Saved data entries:
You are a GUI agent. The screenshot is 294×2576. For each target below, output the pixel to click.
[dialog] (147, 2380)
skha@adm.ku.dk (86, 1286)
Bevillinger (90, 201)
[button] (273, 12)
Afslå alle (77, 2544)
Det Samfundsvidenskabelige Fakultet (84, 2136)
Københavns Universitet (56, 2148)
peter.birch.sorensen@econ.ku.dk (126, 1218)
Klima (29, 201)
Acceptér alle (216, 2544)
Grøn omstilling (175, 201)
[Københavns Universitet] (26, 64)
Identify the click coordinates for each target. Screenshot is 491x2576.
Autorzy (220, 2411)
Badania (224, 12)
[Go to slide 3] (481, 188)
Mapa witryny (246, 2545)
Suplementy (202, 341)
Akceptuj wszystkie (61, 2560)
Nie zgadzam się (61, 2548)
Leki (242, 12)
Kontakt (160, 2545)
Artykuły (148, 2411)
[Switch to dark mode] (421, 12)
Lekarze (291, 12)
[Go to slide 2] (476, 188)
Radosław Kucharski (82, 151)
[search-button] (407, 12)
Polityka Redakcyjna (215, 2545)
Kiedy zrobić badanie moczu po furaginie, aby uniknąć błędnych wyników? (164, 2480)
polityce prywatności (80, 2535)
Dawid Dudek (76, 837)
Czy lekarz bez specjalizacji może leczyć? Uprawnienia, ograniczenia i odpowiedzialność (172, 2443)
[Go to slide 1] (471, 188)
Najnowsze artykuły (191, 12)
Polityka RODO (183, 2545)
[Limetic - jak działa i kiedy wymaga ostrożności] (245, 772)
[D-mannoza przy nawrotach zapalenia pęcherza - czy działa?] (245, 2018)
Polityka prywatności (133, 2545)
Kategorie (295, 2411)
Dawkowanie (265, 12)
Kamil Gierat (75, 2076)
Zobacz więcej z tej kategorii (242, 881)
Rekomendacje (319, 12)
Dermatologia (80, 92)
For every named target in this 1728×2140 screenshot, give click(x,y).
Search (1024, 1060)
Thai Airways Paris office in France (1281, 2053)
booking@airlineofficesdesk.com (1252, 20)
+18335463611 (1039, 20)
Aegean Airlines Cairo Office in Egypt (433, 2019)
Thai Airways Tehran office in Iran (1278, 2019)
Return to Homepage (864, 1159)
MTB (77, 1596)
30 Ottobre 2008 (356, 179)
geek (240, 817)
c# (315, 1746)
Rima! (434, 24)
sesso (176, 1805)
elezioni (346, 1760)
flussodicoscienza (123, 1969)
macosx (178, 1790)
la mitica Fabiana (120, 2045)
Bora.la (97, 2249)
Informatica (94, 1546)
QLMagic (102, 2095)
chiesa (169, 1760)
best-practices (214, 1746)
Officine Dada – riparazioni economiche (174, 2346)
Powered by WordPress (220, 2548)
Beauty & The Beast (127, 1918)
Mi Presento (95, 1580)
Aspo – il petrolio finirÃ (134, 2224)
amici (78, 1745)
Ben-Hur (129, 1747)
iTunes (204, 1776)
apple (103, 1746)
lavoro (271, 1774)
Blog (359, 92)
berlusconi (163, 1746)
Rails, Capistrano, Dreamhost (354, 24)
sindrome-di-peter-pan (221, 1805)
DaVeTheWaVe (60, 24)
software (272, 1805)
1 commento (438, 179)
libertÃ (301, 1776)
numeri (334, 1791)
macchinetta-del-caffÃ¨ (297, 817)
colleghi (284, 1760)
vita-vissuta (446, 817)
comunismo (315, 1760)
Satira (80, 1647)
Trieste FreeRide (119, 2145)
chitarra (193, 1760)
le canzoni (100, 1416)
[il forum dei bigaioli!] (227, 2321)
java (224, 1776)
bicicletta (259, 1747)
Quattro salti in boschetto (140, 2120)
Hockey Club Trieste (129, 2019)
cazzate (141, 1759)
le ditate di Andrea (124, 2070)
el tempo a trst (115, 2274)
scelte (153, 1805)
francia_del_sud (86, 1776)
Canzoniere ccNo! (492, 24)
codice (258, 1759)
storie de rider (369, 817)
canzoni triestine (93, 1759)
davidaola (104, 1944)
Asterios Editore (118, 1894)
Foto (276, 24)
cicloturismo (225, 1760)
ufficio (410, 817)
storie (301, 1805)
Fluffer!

WORK REQUIRED:
This exercise asks for an exact repeat of the lines from the one holding "storie de rider (369, 817)" through the end of the data above.

ANSWER BOX:
storie de rider (369, 817)
canzoni triestine (93, 1759)
davidaola (104, 1944)
Asterios Editore (118, 1894)
Foto (276, 24)
cicloturismo (225, 1760)
ufficio (410, 817)
storie (301, 1805)
Fluffer!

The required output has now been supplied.